Daphnia, a group of model organisms in ecology, evolution and biomedical research [25, 26], provide a classical example for the role of modality. The predators they are facing are commonly categorized as invertebrate and vertebrate predators [27]. While vertebrate predators are considered to be primarily visual hunters and prefer larger prey, invertebrates are generally regarded as size-limited and mostly tactile predators. Corresponding to these different modalities, the well-known responses of daphnids exposed to fish are to reproduce earlier at a smaller size [28, 29], to release more but smaller offspring [28] and to migrate into darker and deeper water layers during the day [30, 31]. In contrast, when encountering invertebrate predators, such as Chaoborus larvae, daphnids mature later at larger size and produce fewer but larger offspring [28, 29, 32]. These above mentioned changes are, however, restricted to life history and behavioral defenses, with especially the latter considered to adapt fast and reversibly [33, 34]. Yet, more prominent features of the genus Daphnia are numerous plastic morphological responses, such as helmets [35], crests [36], neckteeth [37, 38], elongated tail-spines [13, 39] and a crown of thorns [40]. Except in one species (Daphnia lumholtzi[39]), these defenses are solely built against invertebrate predators.

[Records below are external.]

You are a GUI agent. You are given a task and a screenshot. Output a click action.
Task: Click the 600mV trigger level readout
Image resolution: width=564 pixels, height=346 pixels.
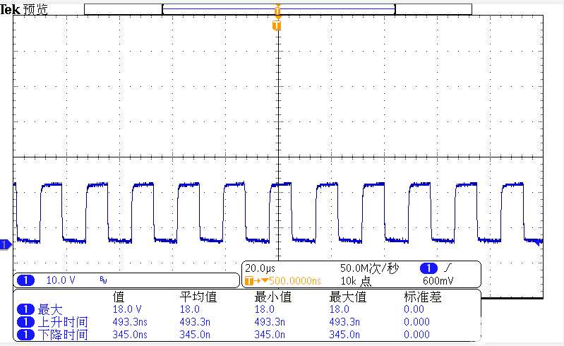point(438,280)
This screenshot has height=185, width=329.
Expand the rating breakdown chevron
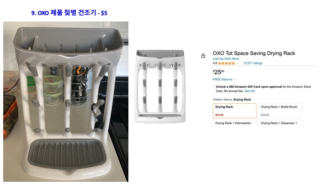(238, 63)
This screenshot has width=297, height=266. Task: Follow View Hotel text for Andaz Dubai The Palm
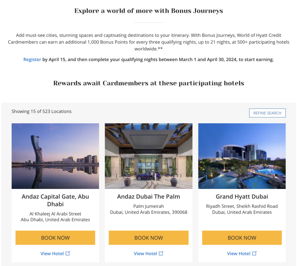click(x=145, y=254)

While in one case they indeed have been shown to be caused by and act against multiple invertebrate predators [41], in most cases they seem to be predator specific [36, 37, 39, 40, 42]. Although this clearly questions the grouping of ‘invertebrate predators’ together as a single functional group, the potential differences in their modality have not been the focus of research so far.

In this context, we investigated if differences in the modality of invertebrate predators are relevant for the expression of inducible defenses. We used two contrasting predators with distinct differences in their morphology and ecology (that is, predation strategy): Triops cancriformis (Notostraca) and Notonecta glauca (Hemiptera). In addition, both predators are known to induce morphological defenses in Daphnia[13, 36, 40, 43]. As the prey organism, we used a clone of Daphnia barbata, an African pond and lake dwelling species [44], which shares distribution and habitats with predators of both genera [4547]. As a first step, we exposed D. barbata to the chemical cues released from both predators separately and analyzed morphological responses among all experimental groups. As a second step, we used direct predation trials to assess the adaptive value of each morphotype. We show that two invertebrate predators can induce different morphological defensive traits in D. barbata, which are based on the same structures, but built in different shapes. This is not only the first record of inducible defenses in D. barbata, but a unique case of defensive specialization across a wide range of taxa. Surprisingly, the defense against one predator also offered protection against the other predator, in one case even matching the specialized defense. To explain why the prey shows nonetheless not one general but two distinctively defended morphotypes, a theoretical framework is needed. Therefore, we introduce a ‘concept of modality' , which categorizes multipredator-prey systems into three major groups (functionally equivalent, functionally inverse and functionally diverse) and describes optimal responses in environments where predators co-occur or alternate. This concept is in line with the existing literature, but provides a general framework. It offers an explanation for the evolution of the different induced morphotypes of D. barbata, generates a basis to assess and compare the importance of modality in different multi-predator-prey systems and emphasizes the importance of a differentiation between predator co-occurrence and predator succession.

Results

Morphological parameters

Significant changes in the morphology of D. barbata (Figure 1) between the treatments and within all measured parameters were observed (Kruskal-Wallis one-way analysis of variance, all P <0.001). Relative helmet length was significantly different in all three treatments (all pair wise comparisons P ≤0.001; Table 1). The control (non-predator exposed) daphnids had the smallest helmets. Larger helmets were found in the Triops-induced treatment and the longest helmets overall were from Notonecta-exposed daphnids (Table 1, Figure 1). The shape of the helmet varied as well. Daphnids exposed to T. cancriformis built a backwards bending helmet which differs significantly in its angle relative to the body axis from both the control (P <0.001; Table 1) and Notonecta-induced daphnids (P <0.001).

Figure 1
figure 1

The morphotypes of D. barbata. SEM pictures, showing the control morph C, the Triops-induced morph T and the Notonectid-induced morph N from a lateral view (a), a detailed view of the helmet (b) and the dorsal ridge at the top of the helmet (c).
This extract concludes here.